Возвращаюсь к «Павшим и живым». Для меня этот спектакль был дорог не только тем, что я играл там несколько ролей. Я играл там поэта Кульчицкого, погибшего в сорок третьем году, я играл там в новелле «Диктатор-завоеватель» Чаплина, потом — Гитлера, а потом играл замечательного нашего поэта, который умер через несколько лет после войны, Семена Гудзенко. Это один из самых блестящих военных поэтов. Он пришел к Оренбургу в самом конце войны после ранения и госпиталя и сказал: «Я хочу прочитать свои стихи». Оренбург пишет в своих воспоминаниях: «Я приготовился, что сейчас опять начнутся эти стихи о танках, о фашистских зверствах, о которых много тогда писали, и сказал: «Ну почитайте». И вдруг он начал читать стихи. И он настолько обалдел, Оренбург, что носился с этими стихами, бегал в Союз писателей, показывал их всем. И стихи эти напечатали, потом сделали книжку, и выяснилось, что это — один из самых прекрасных военных поэтов. И в пятьдесят четвертом году он случайно умер — по-моему, сбитый машиной, я даже не помню сейчас отчего. Но Оренбург по этому поводу написал: «Было такое чувство, словно его сейчас, через десять лет, настиг долетевший с войны осколок». Вот его стихи я вам хочу почитать… (Читает.)

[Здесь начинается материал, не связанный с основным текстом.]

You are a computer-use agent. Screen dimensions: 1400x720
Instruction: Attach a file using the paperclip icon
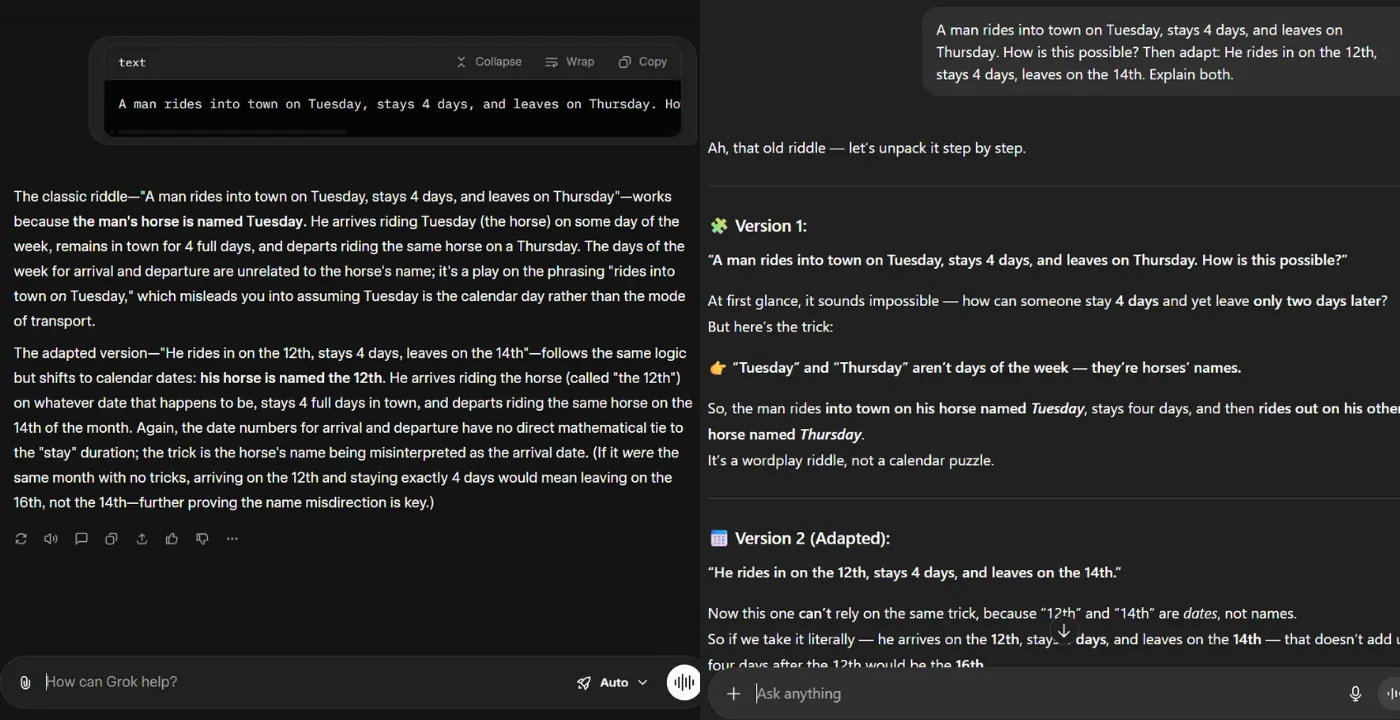[24, 682]
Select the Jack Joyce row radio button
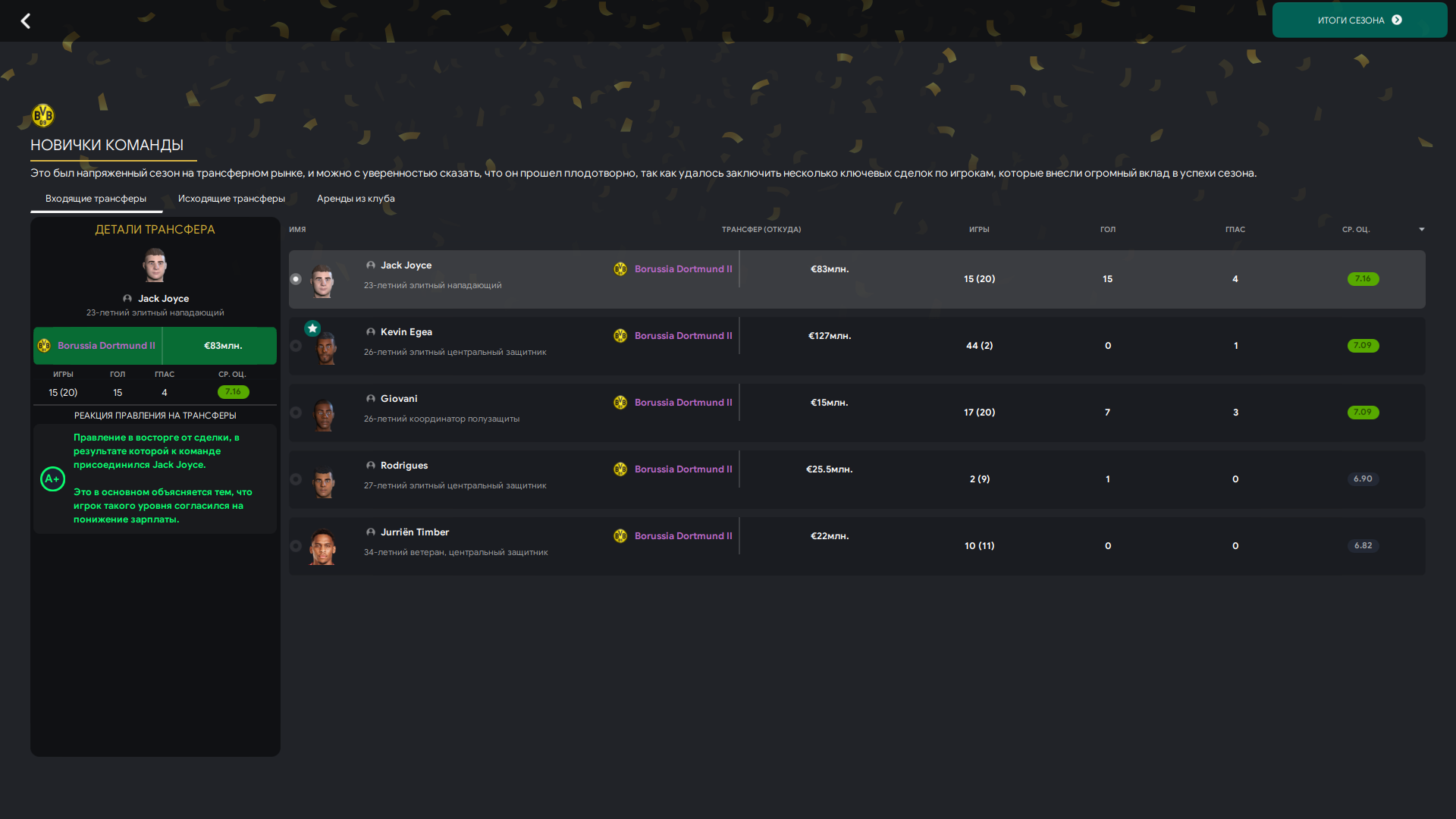 point(296,279)
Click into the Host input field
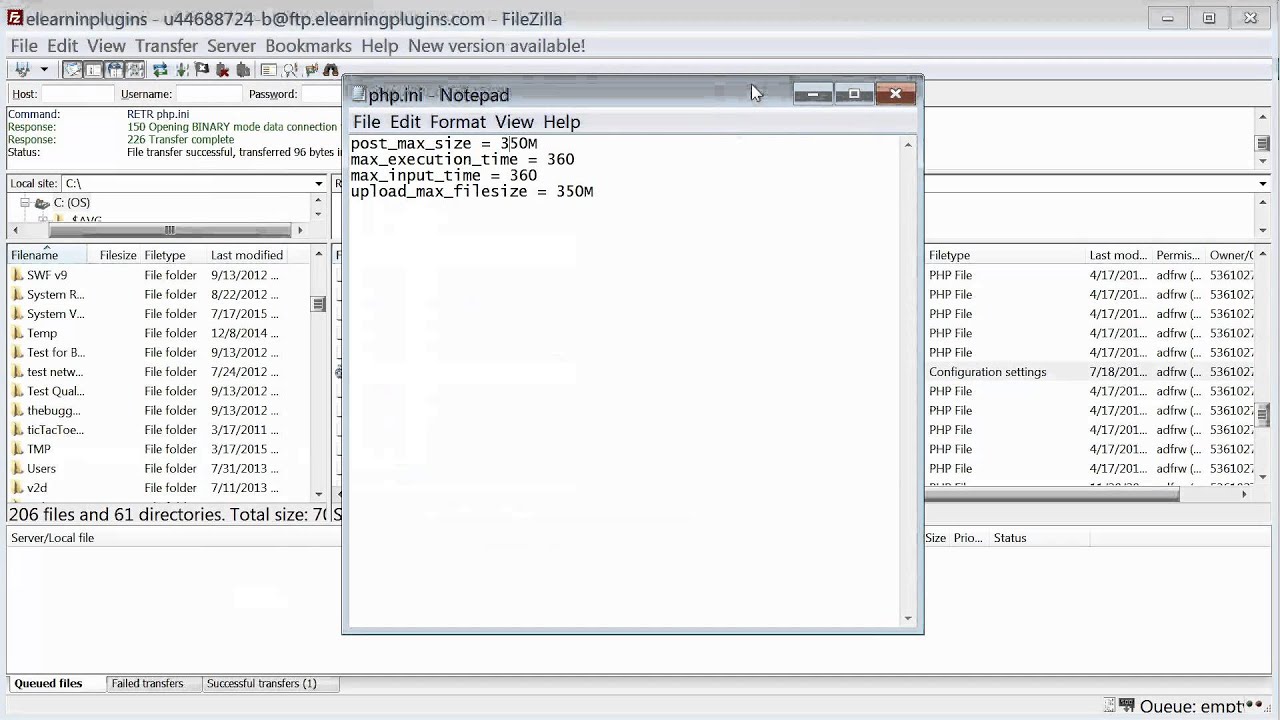Image resolution: width=1280 pixels, height=720 pixels. pos(77,94)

В каждом нашем спектакле мы играем по нескольку ролей. У нас такой театр, что мы играем без грима, не клеим себе усов и бород, а выходим со своими лицами. И зритель, видя условные декорации, понимает, что никто его не пытается обмануть, сказать: «Вот, вы знаете, это мы в настоящем играем! Это небо — настоящее! Если тут фабрика — она настоящая!..» Нет, у нас все сделано условно. Если это фабрика — люди поворачиваются, делают такие движения ритмичные, и зрительный зал очень охотно идет на эту игру. Это же, в конце концов, не важно, важны взаимоотношения между людьми и что там происходит, верно? И поэтому мы играем по многу ролей, переодеваемся, выходим на сцену в другом образе со своим лицом. И никто не недоумевает, а все считают, что это так и нужно, так возможно. Бывает реалистический театр, а бывает условный, вот у нас — условный.

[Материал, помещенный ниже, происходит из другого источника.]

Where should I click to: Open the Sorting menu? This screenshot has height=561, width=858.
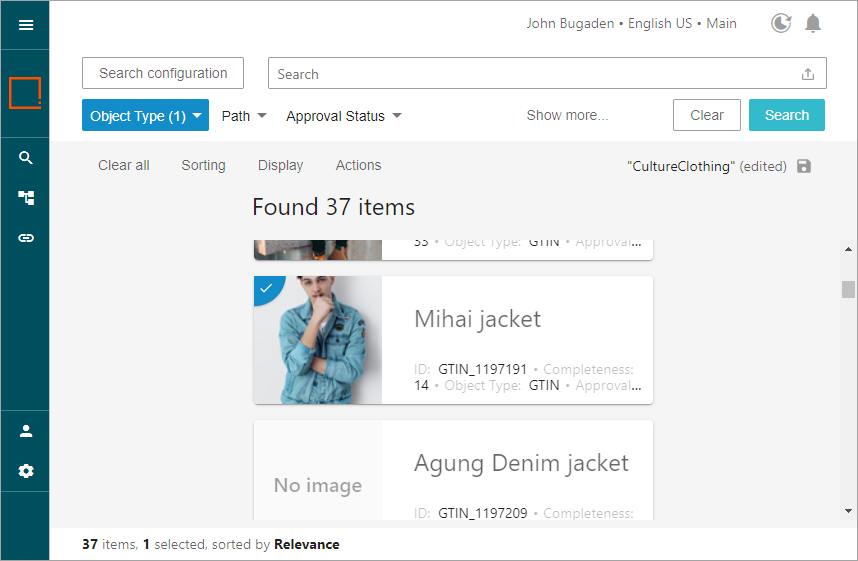click(203, 165)
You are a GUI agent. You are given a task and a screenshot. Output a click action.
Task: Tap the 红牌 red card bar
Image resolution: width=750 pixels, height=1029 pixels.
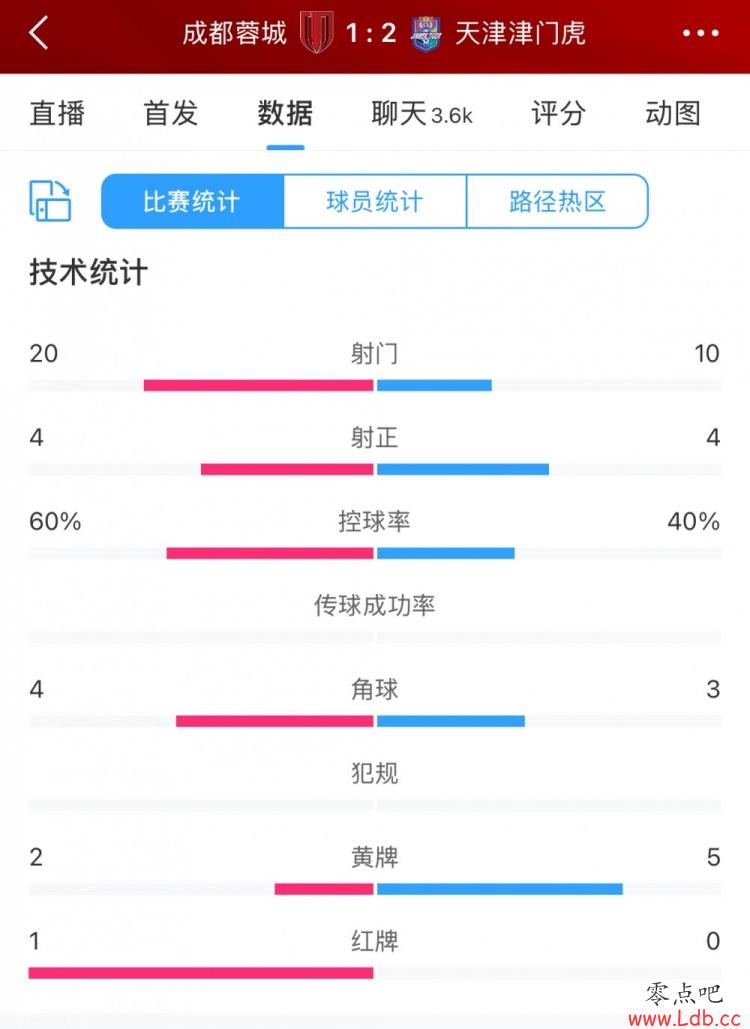pyautogui.click(x=201, y=973)
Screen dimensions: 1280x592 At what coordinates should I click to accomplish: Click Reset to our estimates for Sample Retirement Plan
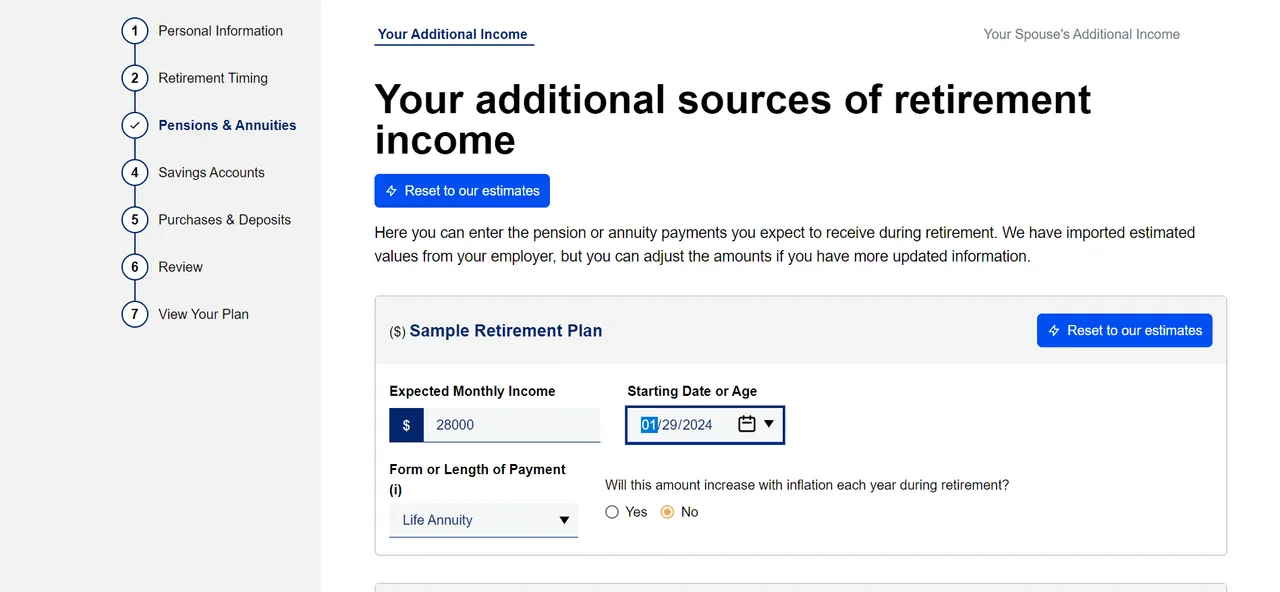tap(1124, 330)
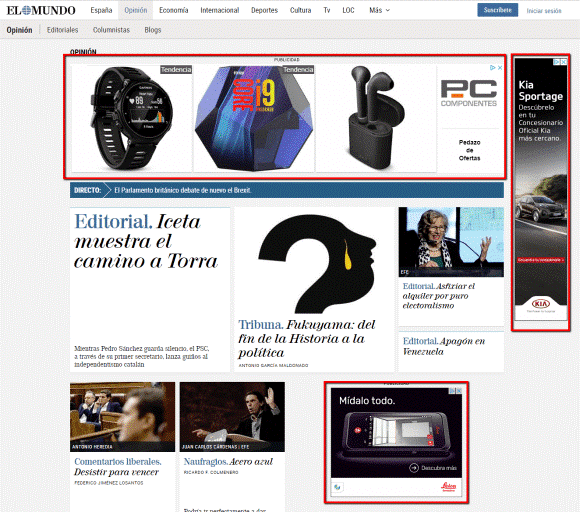
Task: Close the Leica 'Mídalo todo' ad
Action: [459, 391]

Так вот когда я играю Гитлера в новелле «Диктатор-завоеватель», по двум боковым дорогам выходят немецкие солдаты с закатанными рукавами и поют песню. Это была первая песня, первые стихи на музыку, которые я написал для нашего театра по заказу нашего главного режиссера. Заключил даже договор, и вот эта песня впервые прозвучала со сцены. Называется она «Песня немецких солдат» («Солдаты группы «Центр»); может быть, вы ее знаете.
Солдат всегда здоров, солдат на все готов…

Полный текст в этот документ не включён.